Create Table From File

August 08, 2018 13:32

Creates a Magpie table that references a file on an HDFS file system data source.

Syntax

create [temp | temporary] table { <table spec> | <table name> } [in schema <schema reference>]
  from data source <data source reference> file "<file name>"
  [at path "<path>"]
  [with infer schema]
  [with format <file format>]
  [with quote char "<quote character>"]
  [with escape char "<escape character>"]
  [with null value "<null value>"]
  [with delimiter "<delimiter>"]
  [with encoding "<encoding>"]
  [with date format "<date format>"]
  [with timestamp format "<timestamp format>"]
  [with multiline]
  [with header]
  [with ignore leading white space]
  [with ignore trailing white space]
  [with ignore extension]
  [with merge schema]

Parameters

`table spec`

JSON. A specification for saving the table. Note that the persistence mapping and fields are not used when creating a table from file.

`table name`

String. The name of the table to save the data as.

`schema reference`

String. The name of the schema to create the table in. Defaults to the current schema.

`data source reference`

String. The name of the data source that the file is located in.

`file name`

String. The name of the file on the file system.

`path`

String. The parent path of the file on the file system. Defaults to an empty string.

`infer schema`

None. If present, this option causes schema inference to occur, attempting to identify the data types of each field in the file. Only used for csv files.

`file format`

String. The format of the source file. Supported formats: text, parquet, csv, json, orc, avro, or delta. Default is parquet.

`quote character`

String. The character optionally used to enclose fields within the file. Only used for csv files. Default is ".

`escape character`

String. The character optionally used to escape quotations within a quoted field. Only used for csv files. Default is ".

`null value`

String. Fields of this value will be converted to null. Only used for csv files. Default is that empty fields are converted to null.

`delimiter`

String.

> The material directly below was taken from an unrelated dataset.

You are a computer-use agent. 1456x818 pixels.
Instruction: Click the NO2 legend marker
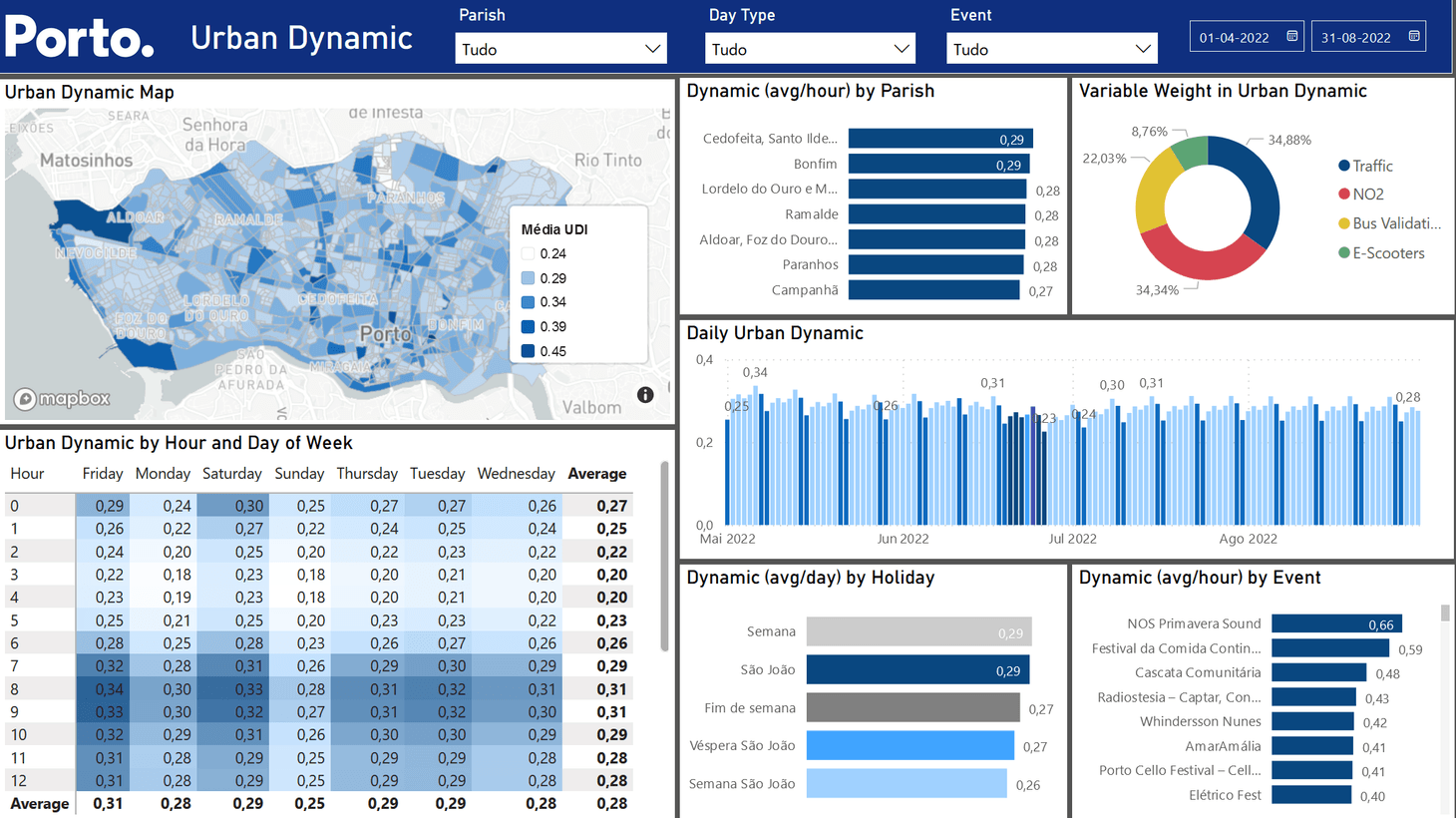pos(1344,194)
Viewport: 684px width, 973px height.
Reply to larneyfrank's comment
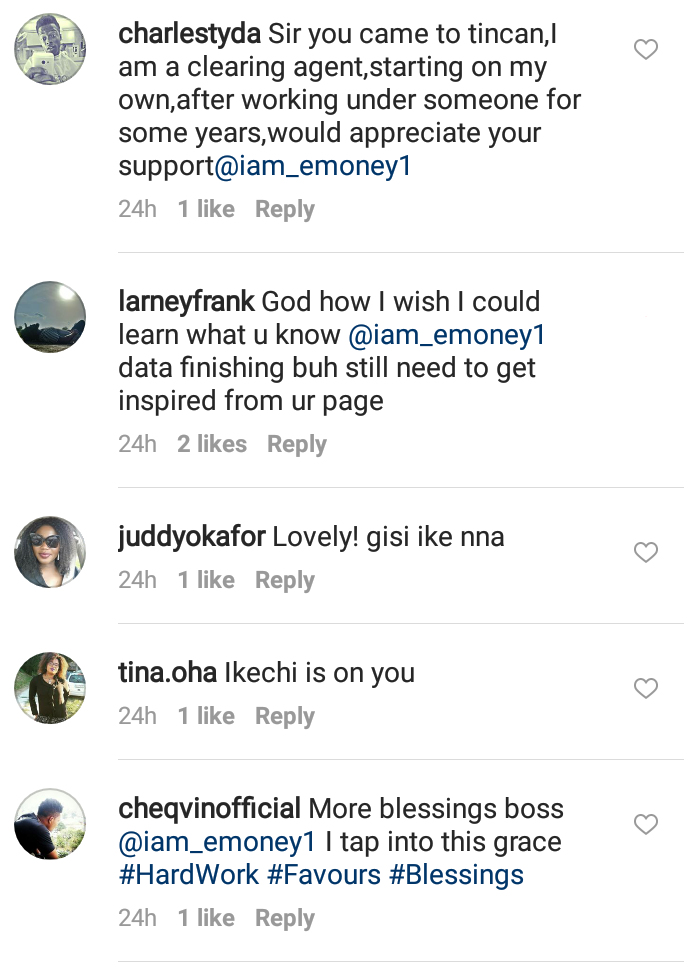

The character used to separate fields within the file. Only used for csv files. Default is ,.

`encoding`

String. The encoding of the file. Only used for csv and json files. Default is UTF-8 for csv and newline-delimited json and auto-detected for multi-line json.

`date format`

String. The Java date format used to identify fields as dates within the file. Only used for csv and json files. Default is yyyy-MM-dd.

`timestamp format`

String. The Java datetime format used to identify fields as timestamps within the file. Only used for csv and json files. Default is yyyy-MM-dd'T'HH:mm:ss.SSSXXX for json and yyyy-MM-dd HH:mm:ss for csv.

`multiline`

None. If present, this option enables parsing multiple lines as one record. Only used for csv and json files.

`header`

None. If present, the first line of the file will be used as field names for the resulting table. Only used for csv files.

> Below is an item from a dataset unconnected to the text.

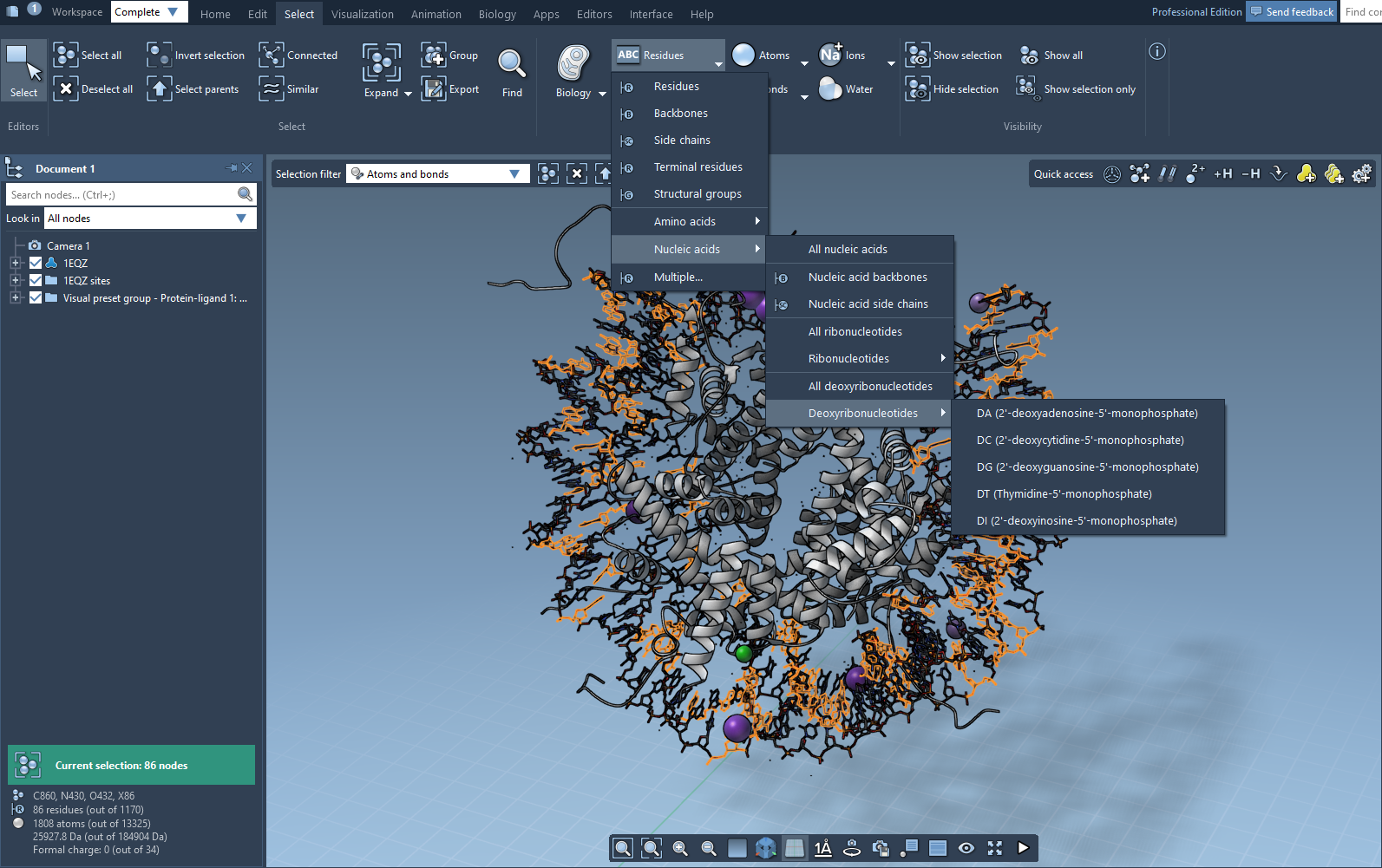Click the Show selection icon

coord(917,55)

`ignore leading white space`

None. If present, leading white space will be trimmed from each field. Only used for csv files.

`ignore trailing white space`

None. If present, trailing white space will be trimmed from each field. Only used for csv files.

`ignore extension`

None. If present, read all files at the specified path and file name regardless of whether they end in .avro. By default, only .avro files are read and others are ignored. Only used for avro files.

`merge schema`

None. If present, union the fields present in all of the parquet files at the given path and file name to determine the schema of the new table. By default, only the fields present in the first file are used. Only used for parquet or delta files.